N° 1318 | Le 24 mai 2022 | Par Philippe Pourtalet, conseiller mission locale, éducateur spécialisé, écrivain | Échos du terrain (accès libre)

Le rêve... versant éclipsé de l’accompagnement

Thèmes : Assistante sociale, Pratique professionnelle

Valoriser le pouvoir d’agir, c’est partir des projections de l’usager, non pour les déconstruire au regard du projet qu’on a pour lui, mais pour l’accompagner dans ses propres envies. Illustration.

Lorsque je rencontre pour la première fois Y., le jeune homme est alors âgé de 19 ans et traverse une période difficile. Parti de chez ses parents à l’âge de 17 ans, hébergé à gauche et à droite par des amis et ne sachant trop de quoi sera fait son avenir, il vient à la Mission locale à la suite d’un courrier qu’il a reçu. Cette lettre a été, en fait, envoyée à l’ensemble des 2500 jeunes de 16 à 26 ans fréquentant nos services afin d’identifier ceux porteurs d’une envie ou d’une idée de création d’activité. Le courrier parvient à Y. En le lisant, il se rend compte que c’est le dernier jour pour se faire connaître.

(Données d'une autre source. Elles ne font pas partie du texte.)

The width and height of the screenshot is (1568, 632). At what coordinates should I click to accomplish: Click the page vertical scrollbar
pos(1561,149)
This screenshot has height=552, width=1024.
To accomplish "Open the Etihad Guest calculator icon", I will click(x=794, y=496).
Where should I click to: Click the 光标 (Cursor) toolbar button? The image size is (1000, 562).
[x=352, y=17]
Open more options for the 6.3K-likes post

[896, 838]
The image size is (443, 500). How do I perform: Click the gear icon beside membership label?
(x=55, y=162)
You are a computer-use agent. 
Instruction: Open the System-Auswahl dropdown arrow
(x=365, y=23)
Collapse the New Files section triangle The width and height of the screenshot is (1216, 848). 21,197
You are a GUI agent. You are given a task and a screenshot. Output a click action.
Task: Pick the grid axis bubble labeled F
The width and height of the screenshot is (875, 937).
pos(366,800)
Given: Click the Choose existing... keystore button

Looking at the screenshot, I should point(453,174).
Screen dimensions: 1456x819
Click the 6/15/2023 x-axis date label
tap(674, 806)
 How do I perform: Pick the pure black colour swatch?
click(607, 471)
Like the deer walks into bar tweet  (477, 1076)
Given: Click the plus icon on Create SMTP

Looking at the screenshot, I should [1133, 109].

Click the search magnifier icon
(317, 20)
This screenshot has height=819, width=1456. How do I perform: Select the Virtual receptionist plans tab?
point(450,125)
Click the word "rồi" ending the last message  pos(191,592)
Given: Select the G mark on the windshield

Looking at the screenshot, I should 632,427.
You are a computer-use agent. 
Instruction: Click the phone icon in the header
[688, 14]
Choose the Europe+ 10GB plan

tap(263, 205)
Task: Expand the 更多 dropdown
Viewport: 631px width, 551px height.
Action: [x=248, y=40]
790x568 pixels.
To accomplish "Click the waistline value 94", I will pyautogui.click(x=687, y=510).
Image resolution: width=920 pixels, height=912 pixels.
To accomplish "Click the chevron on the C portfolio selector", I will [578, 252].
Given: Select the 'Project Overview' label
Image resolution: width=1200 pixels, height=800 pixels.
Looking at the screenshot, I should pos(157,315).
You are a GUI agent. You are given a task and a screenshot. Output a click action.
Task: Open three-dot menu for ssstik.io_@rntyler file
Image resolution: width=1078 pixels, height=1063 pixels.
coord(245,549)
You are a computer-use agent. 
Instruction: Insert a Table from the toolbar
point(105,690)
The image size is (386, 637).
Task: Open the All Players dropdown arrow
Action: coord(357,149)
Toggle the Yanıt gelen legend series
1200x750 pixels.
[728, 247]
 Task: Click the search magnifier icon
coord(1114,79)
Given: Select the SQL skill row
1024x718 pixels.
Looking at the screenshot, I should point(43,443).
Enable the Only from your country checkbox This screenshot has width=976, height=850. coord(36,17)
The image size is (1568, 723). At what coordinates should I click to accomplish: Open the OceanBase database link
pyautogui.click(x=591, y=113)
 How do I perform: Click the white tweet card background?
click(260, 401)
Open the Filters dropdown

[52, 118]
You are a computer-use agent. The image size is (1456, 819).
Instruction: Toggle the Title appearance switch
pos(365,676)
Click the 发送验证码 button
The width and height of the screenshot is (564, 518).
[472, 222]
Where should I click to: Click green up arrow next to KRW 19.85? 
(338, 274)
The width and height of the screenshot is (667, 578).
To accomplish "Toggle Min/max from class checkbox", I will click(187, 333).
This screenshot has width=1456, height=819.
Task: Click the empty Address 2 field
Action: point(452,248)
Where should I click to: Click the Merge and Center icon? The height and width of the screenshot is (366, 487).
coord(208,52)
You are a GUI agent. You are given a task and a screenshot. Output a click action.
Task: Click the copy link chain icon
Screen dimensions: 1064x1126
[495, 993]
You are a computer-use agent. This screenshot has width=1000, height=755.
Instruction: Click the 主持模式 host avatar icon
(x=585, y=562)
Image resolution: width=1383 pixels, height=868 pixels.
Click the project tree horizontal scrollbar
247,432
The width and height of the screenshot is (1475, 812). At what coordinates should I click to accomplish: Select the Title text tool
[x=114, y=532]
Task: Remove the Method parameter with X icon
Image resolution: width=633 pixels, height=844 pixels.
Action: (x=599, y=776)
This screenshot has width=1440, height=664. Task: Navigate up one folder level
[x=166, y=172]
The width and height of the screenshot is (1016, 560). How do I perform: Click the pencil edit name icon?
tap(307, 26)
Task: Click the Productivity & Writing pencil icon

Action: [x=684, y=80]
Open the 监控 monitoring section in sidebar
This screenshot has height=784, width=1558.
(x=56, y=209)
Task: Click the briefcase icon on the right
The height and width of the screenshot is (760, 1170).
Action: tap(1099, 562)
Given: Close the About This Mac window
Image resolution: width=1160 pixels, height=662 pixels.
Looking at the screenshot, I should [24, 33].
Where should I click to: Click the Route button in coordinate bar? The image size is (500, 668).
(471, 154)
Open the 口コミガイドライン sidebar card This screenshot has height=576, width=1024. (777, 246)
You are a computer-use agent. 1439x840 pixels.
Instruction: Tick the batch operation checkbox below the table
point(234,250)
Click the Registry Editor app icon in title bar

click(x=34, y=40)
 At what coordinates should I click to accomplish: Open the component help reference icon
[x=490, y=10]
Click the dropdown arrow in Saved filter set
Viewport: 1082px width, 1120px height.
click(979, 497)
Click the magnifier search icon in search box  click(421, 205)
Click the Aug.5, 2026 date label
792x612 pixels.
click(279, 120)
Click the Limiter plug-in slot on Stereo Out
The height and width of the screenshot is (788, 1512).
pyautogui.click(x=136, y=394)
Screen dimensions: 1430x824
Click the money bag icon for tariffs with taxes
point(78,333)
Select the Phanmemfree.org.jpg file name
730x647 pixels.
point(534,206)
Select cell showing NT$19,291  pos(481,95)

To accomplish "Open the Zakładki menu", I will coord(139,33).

Il se précipite alors dans nos locaux. Je le reçois et, comme lui, près de 80 autres jeunes se manifesteront pour être accueillis lors d’un premier entretien. Ce sera l’occasion de présenter précisément le dispositif mis en place et d’offrir l’opportunité à chacun d’entre eux de faire état de ce qui lui traverse l’esprit.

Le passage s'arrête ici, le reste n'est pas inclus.